As a quadriplegic, growing older brings new challenges constantly: physical limitations, medical complexities, fatigue, loss of independence, and the fears that accompany all of the above. But one practice has become not just a comfort, but a source of deep strength: Eucharistic Adoration, rooted in gratitude.
My wife Amy and I have made Eucharistic Adoration a consistent aspect of our spiritual worship, and thanksgiving became the means of our spiritual survival. These practices equip me personally for aging, disability, and suffering in ways nothing else can.
Aging with paralysis means watching abilities fade that many people take for granted. Adoration, especially approached with gratitude, trains the heart to be thankful for your blessings; not by minimizing your losses, but in realizing that the glorious highs and the crushing lows can all be offered back to God in making us more complete in Christ.
In Adoration, gratitude becomes a discipline: “Thank You for the gift of breath. Thank You for another day with my family. Thank You for the people who care for me. Thank You for the Cross, which gives my suffering meaning.” Thanksgiving doesn’t erase hardship, but it does reshape it. It uproots bitterness—or prevents it entirely from taking root. It transforms self-pity into worship and fear into trust. Gratitude becomes a shield against the temptation to complain, self pity, or despair.

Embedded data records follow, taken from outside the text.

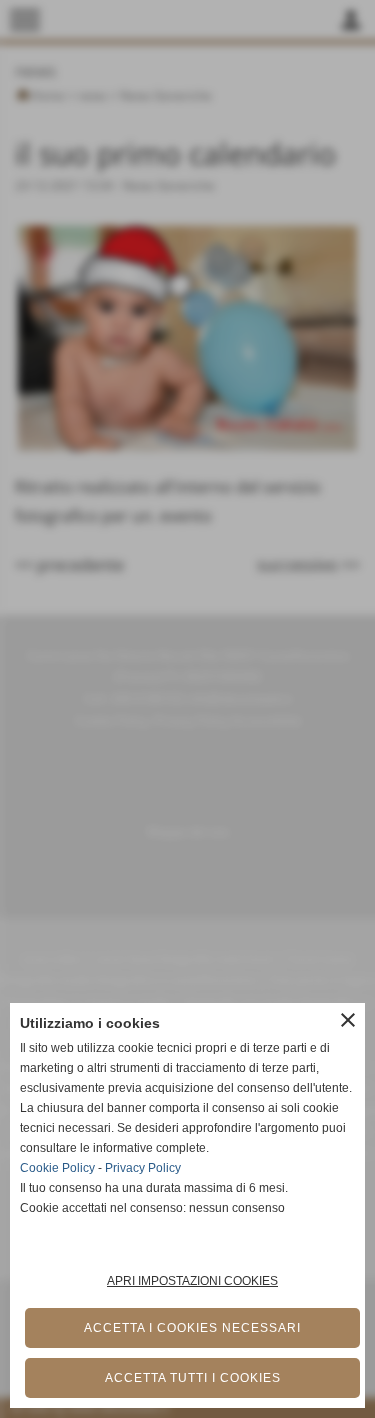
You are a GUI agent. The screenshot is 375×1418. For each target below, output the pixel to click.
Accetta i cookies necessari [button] (192, 1328)
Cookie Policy (57, 1168)
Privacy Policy (143, 1168)
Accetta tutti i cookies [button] (193, 1378)
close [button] (348, 1020)
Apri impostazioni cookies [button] (192, 1281)
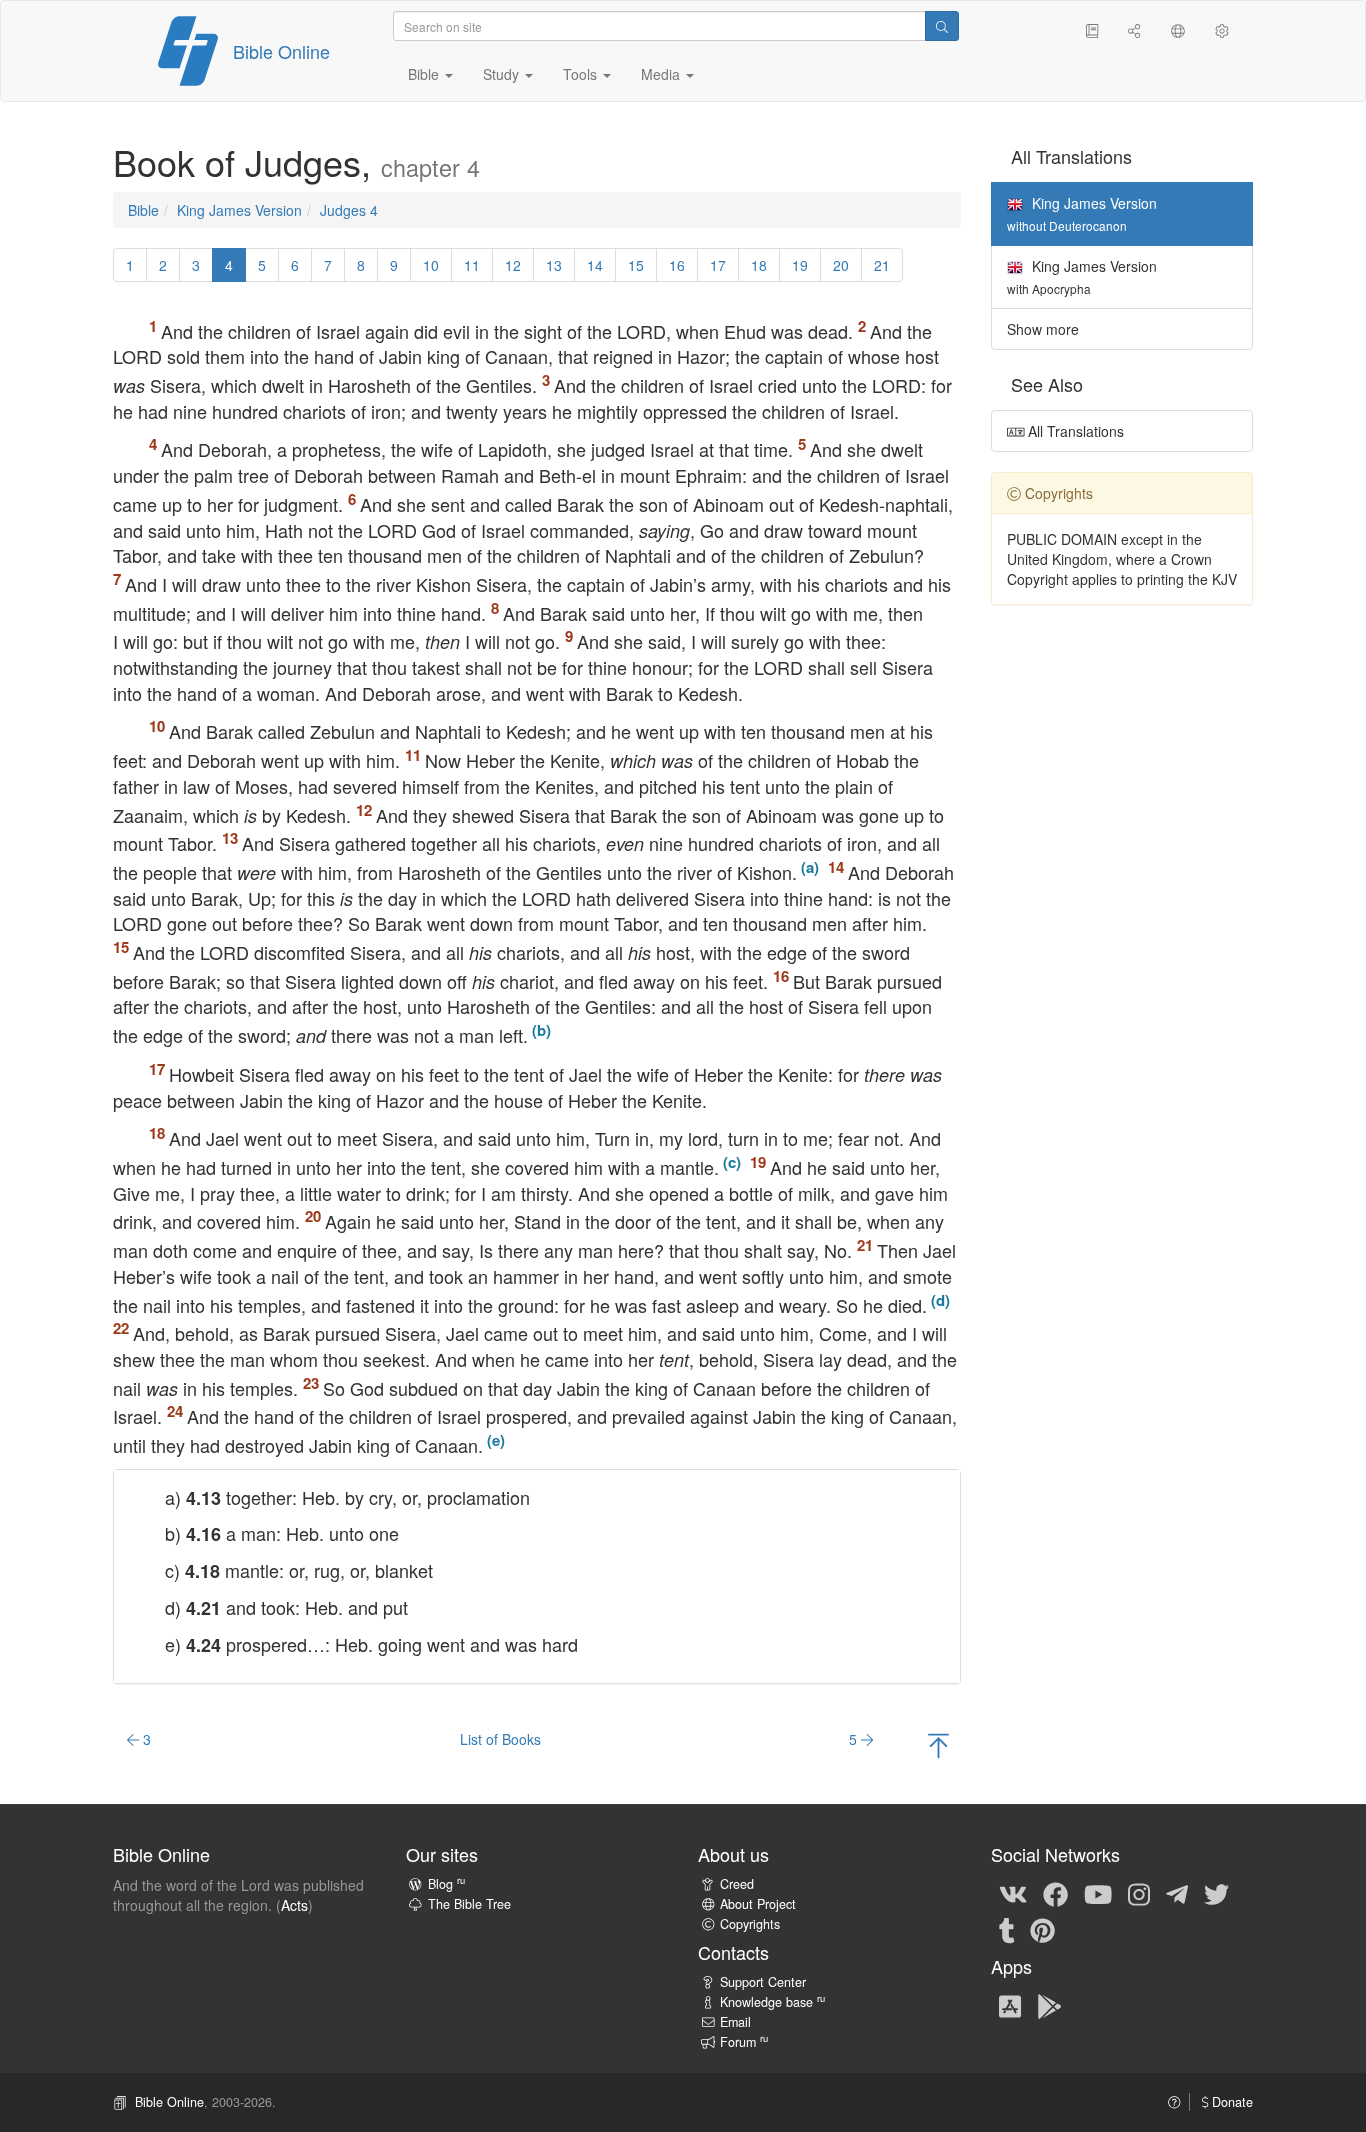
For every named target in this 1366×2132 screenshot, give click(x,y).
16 (677, 265)
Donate (1230, 2102)
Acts (294, 1905)
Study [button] (503, 74)
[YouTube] (1098, 1893)
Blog (446, 1884)
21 (882, 265)
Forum (744, 2042)
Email (735, 2022)
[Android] (1049, 2005)
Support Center (763, 1982)
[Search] (942, 26)
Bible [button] (425, 74)
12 (513, 265)
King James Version (239, 210)
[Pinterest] (1042, 1929)
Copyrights (750, 1924)
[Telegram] (1177, 1893)
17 (718, 265)
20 (841, 265)
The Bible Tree (469, 1904)
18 (759, 265)
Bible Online (281, 51)
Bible (143, 210)
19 (800, 265)
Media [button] (662, 74)
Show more (1043, 329)
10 (431, 265)
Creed (737, 1884)
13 (554, 265)
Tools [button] (582, 74)
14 (595, 265)
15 (636, 265)
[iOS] (1010, 2005)
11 (472, 265)
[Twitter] (1216, 1893)
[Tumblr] (1007, 1929)
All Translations (1074, 431)
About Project (758, 1904)
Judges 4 (349, 210)
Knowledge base (772, 2002)
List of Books (500, 1739)
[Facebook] (1055, 1893)
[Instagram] (1139, 1893)
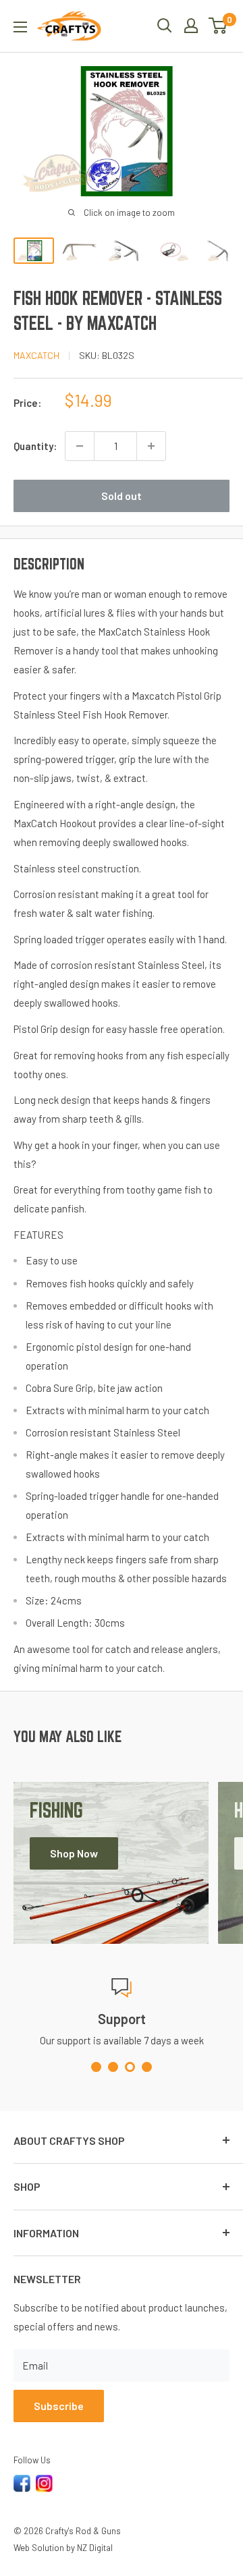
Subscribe (59, 2405)
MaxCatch (36, 355)
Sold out (121, 495)
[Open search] (164, 25)
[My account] (191, 25)
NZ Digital (95, 2547)
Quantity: (35, 446)
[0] (218, 26)
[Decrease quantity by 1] (79, 446)
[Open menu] (20, 27)
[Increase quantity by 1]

Thanksgiving shifts disability from a burden to a participation in Christ. I give thanks to the Lord for the identity in Him that He’s given me. I give thanks for calling me to His one, holy, catholic, and apostolic Church. For blessing me with Amy and the three children He’s given us. For the health that I do have, and the financial provisions that He’s given us. For my parents who have been able to see me live in my mid 50s and become the man, the husband, and the father that God has allowed me to become.
I give thanks for my suffering because Christ is present in it, and it draws me closer to Him, unifying me to Him through His sufferings. Giving thanks becomes an act of surrender that reframes disability as a share in Jesus’ Cross, a way to intercede for others, a refinement of the heart, and a path to deeper holiness.
My body limits almost everything I do, but it does not limit Christ. Before the monstrance, I cannot kneel, but He bends toward me. I cannot walk to Him, but He is brought to me. I cannot raise my hands, but He raises my heart. I cannot hold Him, but He holds me. The Eucharist is the great equalizer: everyone is small before God, and everyone is loved without measure.
Adoration also silences fear—and aging with disability brings real anxieties: What will my health look like in ten years? Who will care for me? Will I become a burden? What will the end of my life look like? In Adoration, these fears lose their power. When I look at Him, truly present in the Host, I am reminded: if He can hold the universe together, He can hold me together. If He conquered death, He can conquer my fear. If He is with me in the Eucharist, He will be with me in the hardest moments of old age.
Gratitude in Adoration brings healing to memories of suffering, too. Long-term disability carries physical, emotional, and spiritual wounds. But when I say, “Thank You, Jesus, for being with me even then,” I invite Him into the deepest layers of my story. Gratitude is not denial; it is healing. It rewrites the narrative of suffering from “Why did this happen to me?” to “You have never abandoned me.”
Dependence is a constant reality in quadriplegia, and aging intensifies that dependence. Before the Eucharist, dependence is not humiliation; it’s liberation. “Jesus, I need You. Jesus, I trust You. Jesus, carry me when my strength fails.” Adoration trains the soul in holy dependence and awakens a joy that disability and aging continually try to steal. It anchors my identity: I am loved, wanted, chosen—no matter what my body can or cannot do.
In Adoration, I am equipped—not despite disability, but through it. Giving thanks at the feet of Jesus in the Eucharist gives me spiritual stability, deep peace, joy in weakness, healing of the past, courage for the future, a renewed identity, grace to endure suffering, the ability to love and forgive, and strength for the crosses ahead.
As an aging quadriplegic, I find in Adoration not a retreat from reality, but the only place where reality makes sense. And if my story can help others discover the beauty of Catholicism or the hope hidden inside their own crosses, then every word is worth writing.